Vice-presidente na chapa vencedora de Fernando Collor de Melo, Itamar chegou ao Palácio do Planalto num dos momentos mais críticos da recém-retomada democracia brasileira. O país vivera, pela primeira vez em sua história, o impeachment de um chefe do Executivo, num regime que concede poderes demais ao presidente da República. A campanha que precedeu a derrubada de Collor tinha ganhado as ruas como um tsunami de indignação popular ante as denúncias de corrupção que abalavam perigosamente não apenas a crença na democracia como a própria eficácia do cargo de chefe do governo.

A primeira tarefa de Itamar foi resgatar a dignidade do cargo e o respeito da população para com os atos da Presidência. Afetados por uma crise de moralidade até então nunca vista, esses valores, sem os quais nem mesmo em circunstâncias mais tranquilas é possível governar, estavam no chão. O desafio não foi pequeno para um político pouco conhecido fora de Minas, estado que representara por longos anos no Senado da República. Mas a Itamar não faltou o mais importante dos atributos para superar aquela hora de tremenda adversidade: o compromisso inarredável com a ética. Foram exemplares suas atitudes de, primeiro, afastar imediatamente um de seus assessores mais próximos, até que as provas o inocentassem de acusações de desvios, e, depois, a de reconduzi-lo ao cargo, desfeita qualquer suspeita por parte da sociedade.

Resgatada a dignidade do cargo e tendo o presidente, com sua irretocável transparência, reconstruído a credibilidade na liderança do chefe do governo, Itamar pôde, depois de frustradas tentativas em seu próprio governo e de desmoralizados planos de seus antecessores, bancar um plano de estabilização da moeda, ousado por sua simplicidade e arriscado por sua pretensão. O então ministro da Fazenda, Fernando Henrique Cardoso, e a equipe que de fato montou o Plano Real não teriam ido longe não fosse a força moral do presidente, capaz de neutralizar os ataques ferozes da oposição parlamentar e a descrença da sociedade traumatizada por pirotecnias cambiais e até sequestro da poupança.

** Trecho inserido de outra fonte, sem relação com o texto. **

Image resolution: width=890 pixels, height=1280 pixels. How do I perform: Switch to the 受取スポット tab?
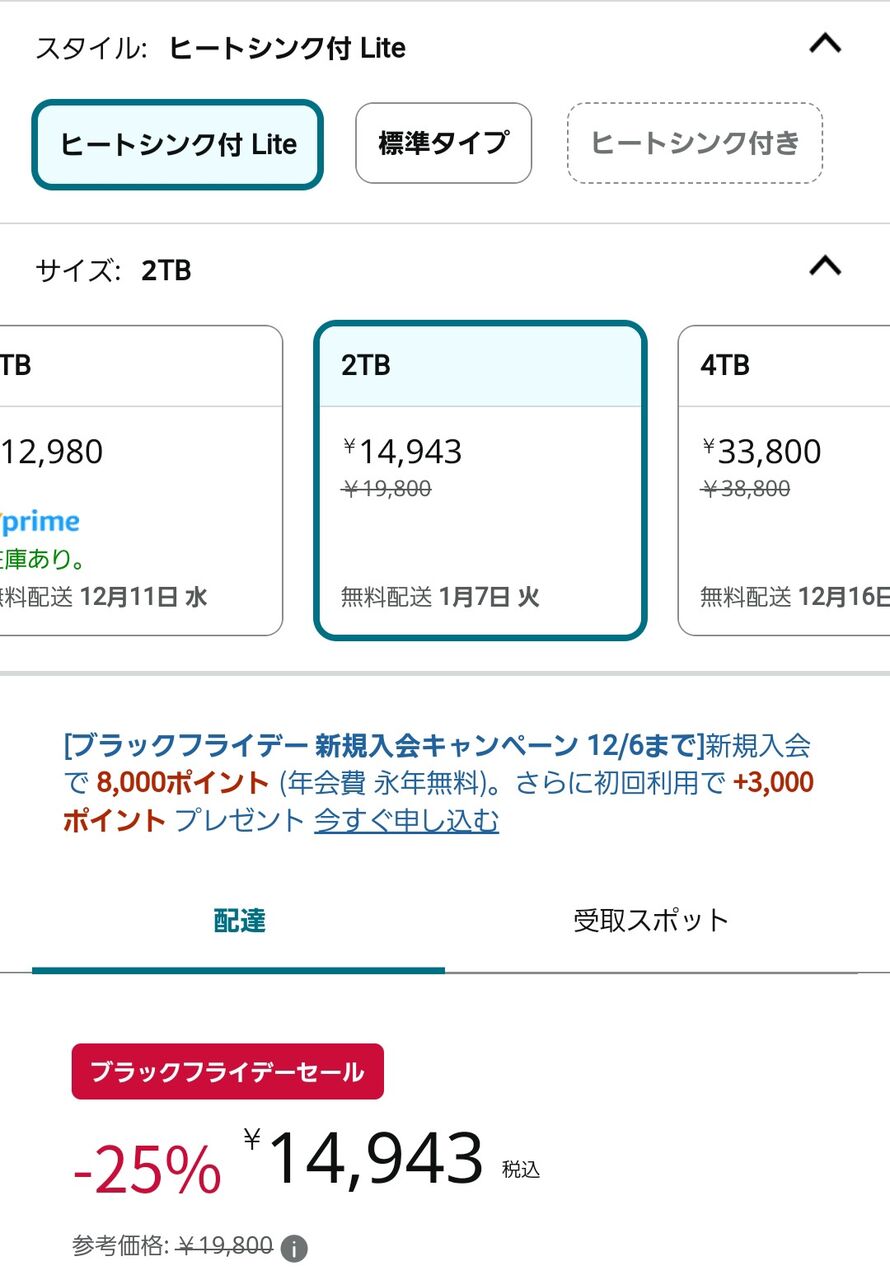(650, 921)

Itamar foi um presidente que saiu de seu mandato sem nada que o desabonasse, sem qualquer tipo de mácula. Consolidou as bases para a conquista da estabilidade da moeda e deixou o governo sem outra herança que não a casa arrumada para Fernando Henrique Cardoso. Frente ao governo de Minas, etapa seguinte em sua carreira política, resgatou a Cemig e evitou a privatização de Furnas e da Copasa. Itamar deixa, portanto, legado de inestimável valor, fundado em algo que jamais pode faltar a qualquer governante, a ética.